Brandizzo, l’analisi della scatola nera scagiona il macchinista: treno a 160 km/h e semaforo verde
Continuano senza sosta le indagini per far luce sulla strage di Brandizzo, costata la vita il 30 agosto scorso a cinque operai che stavano lavorando alla manutenzione di un tratto di binari nei pressi della stazione della cittadina piemontese. Gli esperti della Procura di Ivrea hanno analizzato la scatola nera del treno che ha travolto e ucciso i dipendenti della Sigifer Kevin Laganà, Michael Zanera, Giuseppe Sorvillo, Giuseppe Aversa e Saverio Giuseppe Lombardo. Stando alle prime indiscrezioni fatte trapelare dagli inquirenti sembrerebbe che il convoglio – proveniente da Alessandria – viaggiasse a 160 chilometri orari. Una velocità sostenuta da almeno 30 chilometri prima di arrivare a Brandizzo.

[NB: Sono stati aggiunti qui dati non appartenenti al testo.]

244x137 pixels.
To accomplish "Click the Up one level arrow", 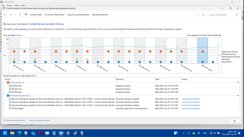I will tap(20, 15).
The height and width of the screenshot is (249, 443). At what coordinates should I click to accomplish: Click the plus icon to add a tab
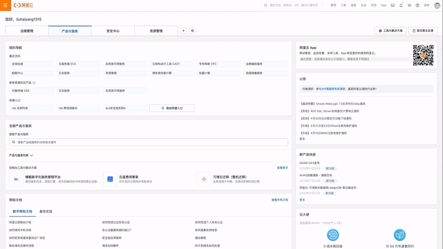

Questo significa che sarebbe stato impossibile per il macchinista che guidava il treno evitare di travolgere gli operai, sebbene il conducente si fosse anche dimostrato reattivo, come dimostrerebbero i segni della frenata, accertati dagli agenti della Polfer, nei giorni immediatamente successivi alla strage. Per tutta la durata della tratta percorsa, il mezzo avrebbe avuto il “semaforo verde”, non sarebbe dunque scattato nessun allarme. Da questi elementi non emergerebbe nessuna responsabilità da parte dei macchinisti, che non a caso non sono mai stati indagati.
Sei indagati per la strage di Brandizzo
Sotto inchiesta da parte della Procura di Ivrea ci sono invece sei persone: i primi due, in ordine di tempo, sono stati il tecnico di Rfi, Antonio Massa, 48 anni, e il caposquadra della Sigifer, Andrea Girardin Gibin, 53 anni. In particolare, Massa avrebbe ammesso davanti ai magistrati di aver dato il via libera ai lavoratori sapendo che la linea non era stata interrotta. Lo scorso 13 settembre a loro due si sono aggiunti nuovi avvisi di garanzia. Nel registro degli indagati sono state iscritte anche altre 4 persone, tra vertici e dirigenti della Sigifer, l'azienda di Borgo Vercelli incaricata di eseguire i lavori di manutenzione per cui lavoravano le vittime. Anche per loro l'ipotesi di reato è omicidio colposo plurimo e disastro ferroviario.
La tesi dei pm è che lavorare senza il permesso formale fosse stata una prassi per l'azienda e non invece un'eccezione. Da quanto sta emergendo dallo sviluppo delle indagini, infatti, sembra proprio che il caso di Brandizzo non sarebbe stato l'unico. Secondo la procura di Ivrea, in altre occasioni sarebbe capitato che i lavori sui binari cominciassero nonostante il passaggio dei treni non fosse stato interdetto.